Perspectives on Technology

Heidi Lerner's Column in AJS Perspectives

New Tools for Jewish Linguistics
Fall 2008

Introduction

For specialized scholars of Jewish linguistics, as well as for general researchers who are fascinated by Jewish languages, online access to the existing and growing network of basic resources that are maximally representative of a particular language or language body is of great value. These resources can range from unanalyzed sound recordings to fully transcribed and annotated text corpora; from dictionaries to the various manifestations of web-based “social media.” Even though many of these tools and projects are not yet fully accessible on the Web or remain in various stages of development because of staffing, funding, and technological issues, in the following pages I would like to call attention to their existence and potential benefits. One of the best places to start is the Jewish Language Research Website, which serves as a resource for those studying Jewish linguistics from either an individual or a comparative perspective.

Annotated Corpora

Computer corpora are bodies of computer-readable texts or extracts of written or spoken text that are used for language and linguistic research. Annotated corpora provide scholars with very useful tools for language and linguistic research. Added to the raw text are annotations that describe the linguistic aspects such as morphology, syntax, tone, etc.

Benjamin Hary and others have described how Modern Hebrew is underrepresented in corpus linguistics in an article, “Designing CoSIH: The Corpus of Spoken Israeli Hebrew” (International Journal of Corpus Linguistics: 6:2 (2002): 171-197). Work is now being done to fill the gaps since the start of the new millennium. The Mila Knowledge Center for Processing Hebrew at the Technion maintains a collection of Modern Hebrew annotated texts at its website. These have been organized structurally using Extended Markup Language (XML), a commonly used technology for turning raw or free text into analyzable data, and annotated. Similarly, Tsvi Sadan [also known as Tsuguya Sasaki] of Bar-Ilan University and Jan. H. Kroeze of the University of Pretoria have effectively validated and demonstrated the use of XML as an available tool to transform raw linguistic data into a usable databank for Hebrew linguistic data in their work. Tsvi Sadan has described the use of XML in building a Hebrew corpus in his article, “Building an Annotated Corpus and a Lexical Database of Modern Hebrew in XML” (Kyoto University Linguistic Research: 23 (2004): 17-45). See also Jan H. Kroeze’s June 2006 paper, “Building and Displaying a Biblical Hebrew Linguistics Data Cube Using XML” (presented at the Israeli Seminar on Computational Linguistics (ISCOL) Conference, Haifa, Israel).

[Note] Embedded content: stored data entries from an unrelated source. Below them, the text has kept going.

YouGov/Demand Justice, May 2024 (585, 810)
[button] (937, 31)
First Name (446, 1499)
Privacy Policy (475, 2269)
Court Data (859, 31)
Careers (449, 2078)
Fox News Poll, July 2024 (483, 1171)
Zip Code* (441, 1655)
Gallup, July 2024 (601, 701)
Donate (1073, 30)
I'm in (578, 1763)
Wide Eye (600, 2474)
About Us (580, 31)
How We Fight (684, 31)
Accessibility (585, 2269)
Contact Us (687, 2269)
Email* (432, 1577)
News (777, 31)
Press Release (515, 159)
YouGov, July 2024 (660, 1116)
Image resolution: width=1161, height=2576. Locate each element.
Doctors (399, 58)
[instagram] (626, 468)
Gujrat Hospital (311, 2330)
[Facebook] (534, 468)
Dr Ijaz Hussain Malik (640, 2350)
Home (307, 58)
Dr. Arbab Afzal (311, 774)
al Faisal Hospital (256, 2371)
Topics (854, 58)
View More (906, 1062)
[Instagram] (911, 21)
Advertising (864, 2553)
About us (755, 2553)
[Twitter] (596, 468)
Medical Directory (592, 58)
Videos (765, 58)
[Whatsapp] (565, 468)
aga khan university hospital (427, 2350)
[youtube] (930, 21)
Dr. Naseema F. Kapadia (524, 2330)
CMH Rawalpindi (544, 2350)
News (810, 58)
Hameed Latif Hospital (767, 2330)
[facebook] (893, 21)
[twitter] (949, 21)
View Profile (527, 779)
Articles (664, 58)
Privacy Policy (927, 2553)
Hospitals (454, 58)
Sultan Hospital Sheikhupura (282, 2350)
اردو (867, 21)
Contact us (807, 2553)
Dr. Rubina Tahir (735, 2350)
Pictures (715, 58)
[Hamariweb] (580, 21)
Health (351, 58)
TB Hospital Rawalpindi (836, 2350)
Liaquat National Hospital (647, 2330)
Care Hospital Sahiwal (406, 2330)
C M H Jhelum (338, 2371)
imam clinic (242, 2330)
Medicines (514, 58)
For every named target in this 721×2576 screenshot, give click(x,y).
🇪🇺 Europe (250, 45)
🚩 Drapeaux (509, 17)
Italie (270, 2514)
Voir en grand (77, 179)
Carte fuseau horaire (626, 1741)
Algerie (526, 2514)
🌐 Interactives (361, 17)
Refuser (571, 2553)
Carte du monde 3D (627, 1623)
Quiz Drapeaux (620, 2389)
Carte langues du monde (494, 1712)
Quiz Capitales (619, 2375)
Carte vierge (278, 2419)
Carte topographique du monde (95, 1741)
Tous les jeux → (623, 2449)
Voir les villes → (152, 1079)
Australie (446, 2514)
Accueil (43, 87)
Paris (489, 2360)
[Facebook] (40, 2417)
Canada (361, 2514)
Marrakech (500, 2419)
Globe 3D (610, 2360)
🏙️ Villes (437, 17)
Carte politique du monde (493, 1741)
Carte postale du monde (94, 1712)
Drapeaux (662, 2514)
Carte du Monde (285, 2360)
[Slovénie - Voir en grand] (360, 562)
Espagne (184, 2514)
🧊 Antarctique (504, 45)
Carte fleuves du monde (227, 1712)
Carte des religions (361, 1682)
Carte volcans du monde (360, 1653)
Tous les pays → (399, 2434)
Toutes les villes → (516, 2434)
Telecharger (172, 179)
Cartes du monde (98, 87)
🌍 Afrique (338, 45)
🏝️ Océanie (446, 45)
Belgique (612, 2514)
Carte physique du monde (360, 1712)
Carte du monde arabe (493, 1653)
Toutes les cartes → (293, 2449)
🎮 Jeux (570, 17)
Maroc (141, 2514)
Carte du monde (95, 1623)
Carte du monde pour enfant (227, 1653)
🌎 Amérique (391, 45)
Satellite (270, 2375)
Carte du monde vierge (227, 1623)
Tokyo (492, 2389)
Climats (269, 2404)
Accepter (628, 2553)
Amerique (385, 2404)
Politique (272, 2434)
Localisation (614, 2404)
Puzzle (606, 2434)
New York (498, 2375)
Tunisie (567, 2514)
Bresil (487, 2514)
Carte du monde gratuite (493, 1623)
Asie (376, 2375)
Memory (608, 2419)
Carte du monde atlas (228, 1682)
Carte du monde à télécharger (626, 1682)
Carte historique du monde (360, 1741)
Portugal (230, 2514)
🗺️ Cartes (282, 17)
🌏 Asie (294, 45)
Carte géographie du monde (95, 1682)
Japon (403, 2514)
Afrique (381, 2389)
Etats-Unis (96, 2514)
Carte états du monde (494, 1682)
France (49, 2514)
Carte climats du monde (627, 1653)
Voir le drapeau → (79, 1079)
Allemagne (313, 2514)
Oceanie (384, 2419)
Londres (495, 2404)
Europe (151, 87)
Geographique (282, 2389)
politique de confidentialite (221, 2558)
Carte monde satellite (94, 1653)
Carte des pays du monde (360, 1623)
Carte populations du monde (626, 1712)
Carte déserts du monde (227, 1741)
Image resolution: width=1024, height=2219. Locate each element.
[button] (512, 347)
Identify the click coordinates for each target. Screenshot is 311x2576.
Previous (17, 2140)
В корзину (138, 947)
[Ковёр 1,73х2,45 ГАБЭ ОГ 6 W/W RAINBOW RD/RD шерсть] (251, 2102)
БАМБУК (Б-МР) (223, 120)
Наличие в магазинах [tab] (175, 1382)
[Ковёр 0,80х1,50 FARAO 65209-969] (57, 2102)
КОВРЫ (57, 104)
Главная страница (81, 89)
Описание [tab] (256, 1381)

In 1994, Beatrice Santorini of the University of Pennsylvania built a machine-readable parsed and annotated corpus of Yiddish texts. Treebanks are language resources that provide annotations of natural languages at various levels of syntactic structure: at the word level, the phrase level, and the sentence level. The Mila Center has recently released Hebrew Treebank Version 2.0.

Unannotated Corpora

Unfortunately, carefully annotated corpora are only available for a small number of Jewish languages. Because of copyright issues affecting corpus building, scholars sometimes are forced to turn to machinereadable text collections that are free and open content. Several online text corpora currently are available for Hebrew language research and are still being expanded, such as the Hebrew Wikisource and Eliezer Ben-Yehuda Project. Wikisource is a sister project to Wikipedia that aims to create a free library of primary source texts, and translations of source texts in any language. HebrewWikisource was the first Wikisource non- English language domain. Project Ben-Yehuda’s goal is to make freely accessible on the Web the classics of Hebrew literature.

At the recent “2008 Czernowitz Yiddish Language International Centenary Conference” held from August 18-22, 2008 in Czerniivisti, Ukraine, Dr. Cyril Aslanov explored how Wikipedia might be able to provide a window “of visibility” on Yiddish and other such languages. Yiddish Wikipedia contains more than five thousand articles, providing access to the usage of Yiddish language in the twentieth century.

Dictionaries

Several Hebrew dictionaries exist on the Web. Maagarim, the Historical Dictionary Project(HDP), is the research arm of the Academy of the Hebrew Language. It aims to “encompass the entire Hebrew lexicon throughout its history”; that is, to present every Hebrew word in its morphological, semantic, and contextual development. This fee-based resource requires registration.

Rav-Milim has been issued by the Melingo Company on the Web in a subscription-based edition. The online version offers a variety of features that are not possible in the print version.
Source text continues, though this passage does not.